## [Set task 1]
In the Kubernetes networking article, what names are given to the two network namespaces in the first example?

== Quoted text

In this article, we want to give some simple examples to illustrate the basic knowledges of the networking in kubernetes, so that we can have a clear understanding for the network of kubernetes.

1. Basic Concepts

Kubernetes network has used the virtual networking technology from linux, so there are some basic concepts similar as in linux:

1. virtual ethernet pair

   • A veth pair consists of two interfaces: one end is inside the pod's network namespace and the other end is inside the node's network namespace (i.e., the root network namespace of the node).

2. bridge

   • “A network bridge is a virtual network device that forwards packets between two or more network segments.”[network bridge — ArchLinux](https://wiki.archlinux.org/title/Network_bridge)

3. namespace

   • “A namespace wraps a global system resource in an abstraction that makes it appear to the processes within the namespace that they have their own isolated instance of the global resource.” (man page for namespace)

All the detailed explaination of these concepts can be find in Linux man pages or any Linux related articles or wiki.

In order to have a better undersanding in following articles, here we make two simple examples to simulate the process.

1.1 Veth Pair

What is a veth pair?

A veth pair is like a virtual network “cable” connecting two network interfaces, typically used to connect network namespaces in Linux. Each veth pair consists of two virtual interfaces and traffic sent on one interface, will appear on the other. And later we will see the real functionility for networking in k8s.

Therefore, in the first exmpale, let’s create a veth pair to present the connections via veth pair.

Let's set up two network namespaces, ns1 and ns2, each with a veth interface veth1 and veth2. We'll then demonstrate how they can communicate through the veth pair. The structure as following figure.

====

## [Set task 2]
Copy the records from the first line through the line that has "click(778, 573)", replacing "related companies" with "linked companies" and leaving everything else the same.

== Rows

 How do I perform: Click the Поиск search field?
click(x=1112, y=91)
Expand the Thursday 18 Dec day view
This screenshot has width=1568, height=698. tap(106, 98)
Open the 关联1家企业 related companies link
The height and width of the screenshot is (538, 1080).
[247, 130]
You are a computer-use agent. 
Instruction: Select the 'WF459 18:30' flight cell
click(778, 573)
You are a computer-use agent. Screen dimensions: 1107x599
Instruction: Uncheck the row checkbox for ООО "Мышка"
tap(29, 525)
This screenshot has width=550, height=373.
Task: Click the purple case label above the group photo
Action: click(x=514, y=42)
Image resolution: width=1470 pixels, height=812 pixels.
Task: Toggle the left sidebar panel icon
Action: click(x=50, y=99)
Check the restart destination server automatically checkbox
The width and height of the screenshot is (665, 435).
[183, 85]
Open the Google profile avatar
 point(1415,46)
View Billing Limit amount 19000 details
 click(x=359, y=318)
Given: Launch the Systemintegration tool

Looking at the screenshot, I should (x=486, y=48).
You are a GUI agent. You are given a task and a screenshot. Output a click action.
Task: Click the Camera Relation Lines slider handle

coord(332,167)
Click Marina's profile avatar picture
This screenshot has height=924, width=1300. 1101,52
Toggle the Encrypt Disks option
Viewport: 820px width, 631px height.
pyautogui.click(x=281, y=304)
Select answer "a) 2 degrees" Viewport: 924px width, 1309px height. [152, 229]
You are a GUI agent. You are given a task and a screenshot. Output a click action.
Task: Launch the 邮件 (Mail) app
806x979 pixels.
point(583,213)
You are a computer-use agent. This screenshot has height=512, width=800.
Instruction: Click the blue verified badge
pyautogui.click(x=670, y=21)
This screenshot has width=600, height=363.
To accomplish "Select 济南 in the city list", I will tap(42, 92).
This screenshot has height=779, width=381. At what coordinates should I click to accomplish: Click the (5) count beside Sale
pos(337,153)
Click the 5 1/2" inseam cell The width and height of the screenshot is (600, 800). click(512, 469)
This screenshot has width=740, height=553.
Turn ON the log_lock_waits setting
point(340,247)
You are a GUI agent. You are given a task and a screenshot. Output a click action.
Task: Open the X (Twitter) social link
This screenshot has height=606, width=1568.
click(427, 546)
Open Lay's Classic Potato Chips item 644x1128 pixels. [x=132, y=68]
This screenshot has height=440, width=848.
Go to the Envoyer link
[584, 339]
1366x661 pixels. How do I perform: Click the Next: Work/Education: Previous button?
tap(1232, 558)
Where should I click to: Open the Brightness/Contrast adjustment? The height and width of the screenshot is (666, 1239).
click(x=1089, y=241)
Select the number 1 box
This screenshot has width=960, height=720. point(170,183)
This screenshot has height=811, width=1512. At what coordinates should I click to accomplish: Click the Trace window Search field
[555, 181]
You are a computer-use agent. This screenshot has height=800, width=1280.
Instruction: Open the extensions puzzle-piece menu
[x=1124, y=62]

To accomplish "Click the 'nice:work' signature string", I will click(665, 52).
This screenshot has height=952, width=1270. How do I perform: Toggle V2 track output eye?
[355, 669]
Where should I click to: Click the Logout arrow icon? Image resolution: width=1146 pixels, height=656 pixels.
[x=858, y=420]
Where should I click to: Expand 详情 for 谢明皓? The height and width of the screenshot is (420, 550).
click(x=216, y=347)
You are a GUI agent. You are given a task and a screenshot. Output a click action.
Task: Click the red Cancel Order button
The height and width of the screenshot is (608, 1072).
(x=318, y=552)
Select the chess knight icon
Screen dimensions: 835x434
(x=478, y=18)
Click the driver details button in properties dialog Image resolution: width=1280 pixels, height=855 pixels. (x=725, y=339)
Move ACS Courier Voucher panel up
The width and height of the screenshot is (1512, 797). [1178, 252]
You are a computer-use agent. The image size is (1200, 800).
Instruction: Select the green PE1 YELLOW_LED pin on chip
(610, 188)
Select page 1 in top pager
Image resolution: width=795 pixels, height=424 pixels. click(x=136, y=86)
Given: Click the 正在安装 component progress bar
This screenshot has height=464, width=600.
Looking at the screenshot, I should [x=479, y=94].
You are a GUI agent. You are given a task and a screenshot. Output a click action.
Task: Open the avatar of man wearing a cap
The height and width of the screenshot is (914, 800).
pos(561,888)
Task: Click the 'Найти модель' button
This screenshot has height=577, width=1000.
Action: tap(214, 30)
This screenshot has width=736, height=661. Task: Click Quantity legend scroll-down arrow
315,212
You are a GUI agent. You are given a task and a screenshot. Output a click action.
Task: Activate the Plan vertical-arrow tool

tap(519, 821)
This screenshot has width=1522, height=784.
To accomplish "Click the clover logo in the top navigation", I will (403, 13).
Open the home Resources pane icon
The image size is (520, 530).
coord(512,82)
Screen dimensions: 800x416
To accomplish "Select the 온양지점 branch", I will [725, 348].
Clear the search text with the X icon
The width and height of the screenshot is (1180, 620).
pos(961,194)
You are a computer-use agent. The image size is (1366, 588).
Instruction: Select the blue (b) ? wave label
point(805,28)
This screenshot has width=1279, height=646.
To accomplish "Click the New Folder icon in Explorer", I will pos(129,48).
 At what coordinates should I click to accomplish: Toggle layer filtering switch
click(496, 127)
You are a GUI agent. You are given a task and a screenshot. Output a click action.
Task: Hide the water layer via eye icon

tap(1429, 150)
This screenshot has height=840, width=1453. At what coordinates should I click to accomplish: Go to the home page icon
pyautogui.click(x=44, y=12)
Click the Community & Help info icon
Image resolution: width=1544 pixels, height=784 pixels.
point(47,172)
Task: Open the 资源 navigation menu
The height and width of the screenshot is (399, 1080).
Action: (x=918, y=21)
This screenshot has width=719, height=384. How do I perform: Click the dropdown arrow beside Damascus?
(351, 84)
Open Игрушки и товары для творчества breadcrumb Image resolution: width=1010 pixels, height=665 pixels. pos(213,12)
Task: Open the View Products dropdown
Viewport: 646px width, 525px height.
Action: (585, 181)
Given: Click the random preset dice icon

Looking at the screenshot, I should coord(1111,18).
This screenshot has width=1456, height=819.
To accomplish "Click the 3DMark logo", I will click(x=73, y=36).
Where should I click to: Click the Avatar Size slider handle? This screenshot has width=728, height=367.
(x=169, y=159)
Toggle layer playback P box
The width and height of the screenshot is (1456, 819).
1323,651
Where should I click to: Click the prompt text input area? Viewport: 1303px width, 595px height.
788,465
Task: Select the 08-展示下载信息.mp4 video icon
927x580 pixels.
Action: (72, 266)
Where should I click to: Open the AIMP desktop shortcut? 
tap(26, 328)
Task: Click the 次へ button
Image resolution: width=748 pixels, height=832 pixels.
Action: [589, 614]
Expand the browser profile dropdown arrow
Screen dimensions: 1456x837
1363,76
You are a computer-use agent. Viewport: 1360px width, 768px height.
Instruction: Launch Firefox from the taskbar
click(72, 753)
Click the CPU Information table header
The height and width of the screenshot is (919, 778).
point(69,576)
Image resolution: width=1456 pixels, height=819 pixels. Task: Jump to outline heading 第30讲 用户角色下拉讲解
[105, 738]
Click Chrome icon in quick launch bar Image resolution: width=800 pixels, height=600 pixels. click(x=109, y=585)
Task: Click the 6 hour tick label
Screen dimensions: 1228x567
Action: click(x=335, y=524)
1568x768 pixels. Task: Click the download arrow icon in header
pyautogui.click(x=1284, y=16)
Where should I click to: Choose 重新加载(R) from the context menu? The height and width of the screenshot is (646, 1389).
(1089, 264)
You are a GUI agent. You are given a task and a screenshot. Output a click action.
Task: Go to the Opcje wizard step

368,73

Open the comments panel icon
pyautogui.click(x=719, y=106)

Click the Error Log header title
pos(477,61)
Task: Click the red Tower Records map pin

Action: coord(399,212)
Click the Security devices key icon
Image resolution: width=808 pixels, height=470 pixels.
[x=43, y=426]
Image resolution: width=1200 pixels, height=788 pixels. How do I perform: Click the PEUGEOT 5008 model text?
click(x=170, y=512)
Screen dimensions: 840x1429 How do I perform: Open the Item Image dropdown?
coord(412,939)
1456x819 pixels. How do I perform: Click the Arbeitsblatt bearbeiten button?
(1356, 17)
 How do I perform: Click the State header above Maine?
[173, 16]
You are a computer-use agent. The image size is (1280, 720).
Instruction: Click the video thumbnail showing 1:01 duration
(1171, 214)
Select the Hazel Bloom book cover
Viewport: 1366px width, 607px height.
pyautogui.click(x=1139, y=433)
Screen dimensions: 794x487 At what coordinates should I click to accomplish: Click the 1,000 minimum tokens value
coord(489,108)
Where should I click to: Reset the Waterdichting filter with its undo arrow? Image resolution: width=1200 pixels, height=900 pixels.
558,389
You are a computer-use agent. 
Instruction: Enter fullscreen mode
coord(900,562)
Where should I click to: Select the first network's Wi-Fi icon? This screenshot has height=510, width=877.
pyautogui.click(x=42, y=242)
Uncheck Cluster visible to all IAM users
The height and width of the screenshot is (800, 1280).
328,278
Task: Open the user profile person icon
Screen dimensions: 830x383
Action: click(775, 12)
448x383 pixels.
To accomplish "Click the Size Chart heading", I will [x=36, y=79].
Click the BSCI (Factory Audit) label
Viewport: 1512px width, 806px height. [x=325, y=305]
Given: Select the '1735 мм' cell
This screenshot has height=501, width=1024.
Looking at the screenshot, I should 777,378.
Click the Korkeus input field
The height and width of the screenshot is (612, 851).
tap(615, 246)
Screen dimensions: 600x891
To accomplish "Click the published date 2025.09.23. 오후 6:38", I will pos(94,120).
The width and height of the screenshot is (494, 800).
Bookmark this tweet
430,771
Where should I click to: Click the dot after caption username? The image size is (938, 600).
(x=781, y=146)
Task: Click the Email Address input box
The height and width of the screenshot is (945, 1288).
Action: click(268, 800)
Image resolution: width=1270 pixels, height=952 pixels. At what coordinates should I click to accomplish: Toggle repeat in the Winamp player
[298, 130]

====

## [Exercise result 1]
ns1 and ns2

## [Exercise result 2]
 How do I perform: Click the Поиск search field?
click(x=1112, y=91)
Expand the Thursday 18 Dec day view
This screenshot has width=1568, height=698. tap(106, 98)
Open the 关联1家企业 linked companies link
The height and width of the screenshot is (538, 1080).
[247, 130]
You are a computer-use agent. 
Instruction: Select the 'WF459 18:30' flight cell
click(778, 573)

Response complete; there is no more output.